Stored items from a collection

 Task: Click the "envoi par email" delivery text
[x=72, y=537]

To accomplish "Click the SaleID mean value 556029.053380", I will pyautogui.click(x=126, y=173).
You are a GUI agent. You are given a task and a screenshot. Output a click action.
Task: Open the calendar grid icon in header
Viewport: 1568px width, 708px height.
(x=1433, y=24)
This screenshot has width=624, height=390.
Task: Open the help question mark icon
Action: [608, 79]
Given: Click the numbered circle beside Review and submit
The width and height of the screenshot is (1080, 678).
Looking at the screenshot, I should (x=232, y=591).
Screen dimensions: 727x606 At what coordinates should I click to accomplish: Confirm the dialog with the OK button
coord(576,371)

• [Assignment]: This exercise asks for an exact repeat of the lines from the one holding "Viewport: 1568px width, 708px height." through the end of the data above.

• [Answer space]:
Viewport: 1568px width, 708px height.
(x=1433, y=24)
This screenshot has width=624, height=390.
Task: Open the help question mark icon
Action: [608, 79]
Given: Click the numbered circle beside Review and submit
The width and height of the screenshot is (1080, 678).
Looking at the screenshot, I should (x=232, y=591).
Screen dimensions: 727x606 At what coordinates should I click to accomplish: Confirm the dialog with the OK button
coord(576,371)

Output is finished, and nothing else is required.